━━━ Input data
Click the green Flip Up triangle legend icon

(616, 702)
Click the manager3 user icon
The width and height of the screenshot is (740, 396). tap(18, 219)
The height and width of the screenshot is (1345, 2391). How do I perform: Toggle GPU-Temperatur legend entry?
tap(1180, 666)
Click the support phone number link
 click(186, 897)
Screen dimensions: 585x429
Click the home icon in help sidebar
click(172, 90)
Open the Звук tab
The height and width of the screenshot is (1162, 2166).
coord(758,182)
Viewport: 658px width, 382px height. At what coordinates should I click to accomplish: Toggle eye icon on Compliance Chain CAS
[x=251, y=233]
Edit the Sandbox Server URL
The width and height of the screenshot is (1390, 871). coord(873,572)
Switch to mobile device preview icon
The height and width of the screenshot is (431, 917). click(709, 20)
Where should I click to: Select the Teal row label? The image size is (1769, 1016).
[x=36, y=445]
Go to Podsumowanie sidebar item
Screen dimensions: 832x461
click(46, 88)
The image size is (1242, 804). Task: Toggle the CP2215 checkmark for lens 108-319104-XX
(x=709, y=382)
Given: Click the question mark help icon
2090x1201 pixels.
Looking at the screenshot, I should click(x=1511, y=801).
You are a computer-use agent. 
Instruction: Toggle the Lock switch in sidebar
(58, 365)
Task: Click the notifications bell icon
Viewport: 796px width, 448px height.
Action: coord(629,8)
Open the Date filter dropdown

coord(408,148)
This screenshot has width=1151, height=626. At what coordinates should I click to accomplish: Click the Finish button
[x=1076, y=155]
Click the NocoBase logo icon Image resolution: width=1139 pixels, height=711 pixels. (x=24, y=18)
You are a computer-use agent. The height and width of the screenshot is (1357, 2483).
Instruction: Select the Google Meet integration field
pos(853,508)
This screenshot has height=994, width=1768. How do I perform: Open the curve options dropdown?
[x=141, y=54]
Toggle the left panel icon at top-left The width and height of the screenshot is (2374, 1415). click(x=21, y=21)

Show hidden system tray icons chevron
━━━━━━
What is being asked: Every line of the data above should be retyped precisely.

Answer space:
Click the green Flip Up triangle legend icon

(616, 702)
Click the manager3 user icon
The width and height of the screenshot is (740, 396). tap(18, 219)
The height and width of the screenshot is (1345, 2391). How do I perform: Toggle GPU-Temperatur legend entry?
tap(1180, 666)
Click the support phone number link
 click(186, 897)
Screen dimensions: 585x429
Click the home icon in help sidebar
click(172, 90)
Open the Звук tab
The height and width of the screenshot is (1162, 2166).
coord(758,182)
Viewport: 658px width, 382px height. At what coordinates should I click to accomplish: Toggle eye icon on Compliance Chain CAS
[x=251, y=233]
Edit the Sandbox Server URL
The width and height of the screenshot is (1390, 871). coord(873,572)
Switch to mobile device preview icon
The height and width of the screenshot is (431, 917). click(709, 20)
Where should I click to: Select the Teal row label? The image size is (1769, 1016).
[x=36, y=445]
Go to Podsumowanie sidebar item
Screen dimensions: 832x461
click(46, 88)
The image size is (1242, 804). Task: Toggle the CP2215 checkmark for lens 108-319104-XX
(x=709, y=382)
Given: Click the question mark help icon
2090x1201 pixels.
Looking at the screenshot, I should click(x=1511, y=801).
You are a computer-use agent. 
Instruction: Toggle the Lock switch in sidebar
(58, 365)
Task: Click the notifications bell icon
Viewport: 796px width, 448px height.
Action: coord(629,8)
Open the Date filter dropdown

coord(408,148)
This screenshot has width=1151, height=626. At what coordinates should I click to accomplish: Click the Finish button
[x=1076, y=155]
Click the NocoBase logo icon Image resolution: width=1139 pixels, height=711 pixels. (x=24, y=18)
You are a computer-use agent. The height and width of the screenshot is (1357, 2483).
Instruction: Select the Google Meet integration field
pos(853,508)
This screenshot has height=994, width=1768. How do I perform: Open the curve options dropdown?
[x=141, y=54]
Toggle the left panel icon at top-left The width and height of the screenshot is (2374, 1415). click(x=21, y=21)

Show hidden system tray icons chevron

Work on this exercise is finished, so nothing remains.